(주어진 기록):
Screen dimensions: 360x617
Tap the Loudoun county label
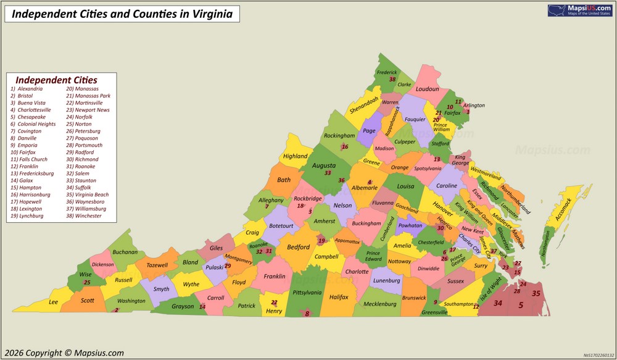(427, 89)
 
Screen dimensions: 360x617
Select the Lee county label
(54, 302)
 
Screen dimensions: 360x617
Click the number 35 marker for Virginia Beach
(536, 293)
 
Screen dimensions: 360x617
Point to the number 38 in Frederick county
(392, 79)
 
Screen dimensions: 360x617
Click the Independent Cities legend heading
(56, 80)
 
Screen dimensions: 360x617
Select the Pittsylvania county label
(307, 292)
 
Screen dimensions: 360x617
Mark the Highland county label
(295, 156)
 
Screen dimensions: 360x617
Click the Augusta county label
(324, 165)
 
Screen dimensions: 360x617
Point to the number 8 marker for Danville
(307, 314)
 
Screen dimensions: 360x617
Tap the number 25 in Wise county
(87, 282)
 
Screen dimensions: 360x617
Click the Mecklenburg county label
(380, 304)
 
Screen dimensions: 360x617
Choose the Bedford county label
(299, 247)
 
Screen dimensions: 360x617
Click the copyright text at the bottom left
(64, 353)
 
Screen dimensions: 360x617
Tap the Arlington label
(474, 106)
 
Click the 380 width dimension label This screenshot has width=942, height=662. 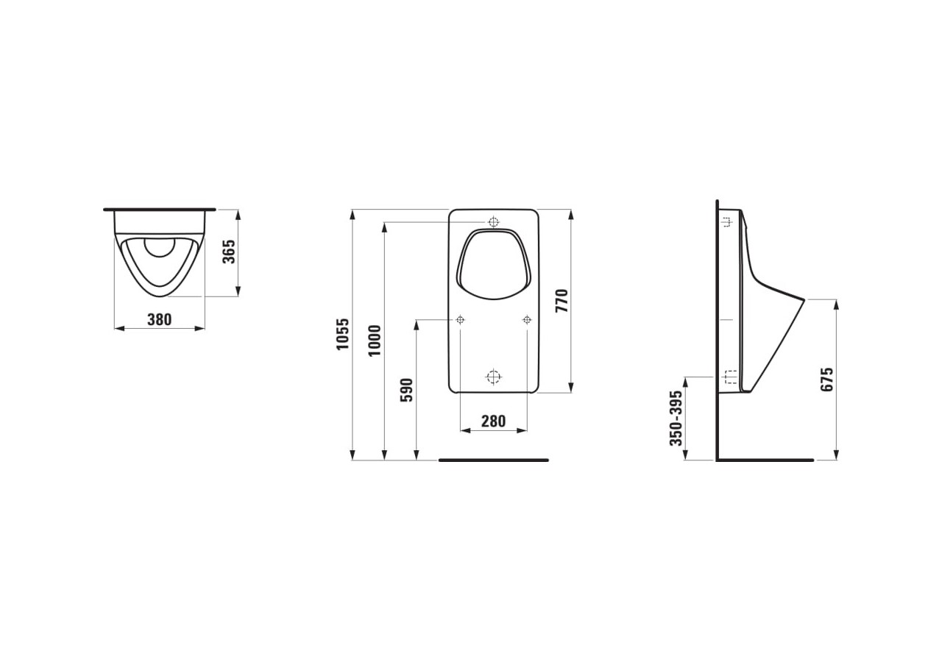pos(159,319)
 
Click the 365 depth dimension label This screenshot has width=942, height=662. pos(229,252)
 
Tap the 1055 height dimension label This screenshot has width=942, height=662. pos(343,334)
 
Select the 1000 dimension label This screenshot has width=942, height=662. pos(375,340)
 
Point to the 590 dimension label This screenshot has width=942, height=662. pos(406,390)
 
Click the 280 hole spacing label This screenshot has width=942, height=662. pos(493,421)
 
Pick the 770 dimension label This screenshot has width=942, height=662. pos(562,301)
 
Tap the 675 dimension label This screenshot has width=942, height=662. pos(827,380)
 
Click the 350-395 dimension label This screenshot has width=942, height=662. pos(676,418)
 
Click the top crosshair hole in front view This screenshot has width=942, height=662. pos(493,221)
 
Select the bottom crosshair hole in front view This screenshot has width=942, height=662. pos(493,377)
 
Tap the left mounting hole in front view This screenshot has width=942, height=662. pos(460,319)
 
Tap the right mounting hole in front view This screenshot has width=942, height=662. pos(527,319)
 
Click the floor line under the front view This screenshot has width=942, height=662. pos(493,460)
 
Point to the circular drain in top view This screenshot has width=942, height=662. pos(160,246)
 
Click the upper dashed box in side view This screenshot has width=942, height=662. pos(726,221)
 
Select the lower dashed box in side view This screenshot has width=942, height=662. pos(730,377)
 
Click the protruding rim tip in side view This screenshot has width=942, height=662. pos(803,299)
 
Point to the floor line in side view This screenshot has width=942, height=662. pos(765,460)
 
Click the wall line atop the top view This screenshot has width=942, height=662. pos(160,210)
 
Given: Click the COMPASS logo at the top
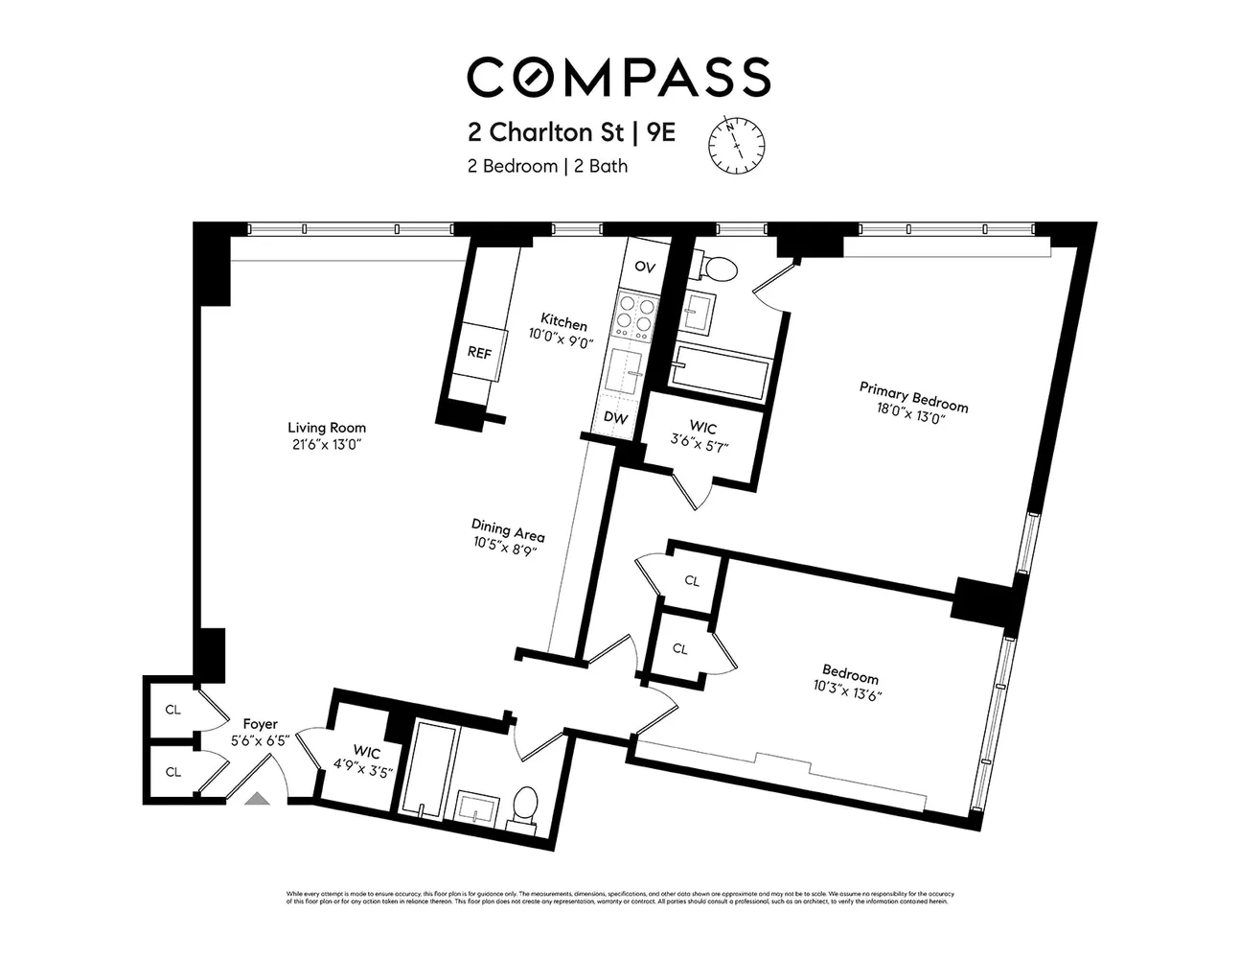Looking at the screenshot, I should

(작업 내용):
"Click the protruding" 문구가 들어 있는 줄부터 기록의 마지막 줄까지, 양 끝 줄을 포함해 그대로 출력하세요. 그림은 답에서 빼세요.

(연습 결과):
Click the protruding rim tip in side view This screenshot has width=942, height=662. pos(803,299)
 
Point to the floor line in side view This screenshot has width=942, height=662. pos(765,460)
 
Click the wall line atop the top view This screenshot has width=942, height=662. pos(160,210)
 
Given: Click the COMPASS logo at the top
Looking at the screenshot, I should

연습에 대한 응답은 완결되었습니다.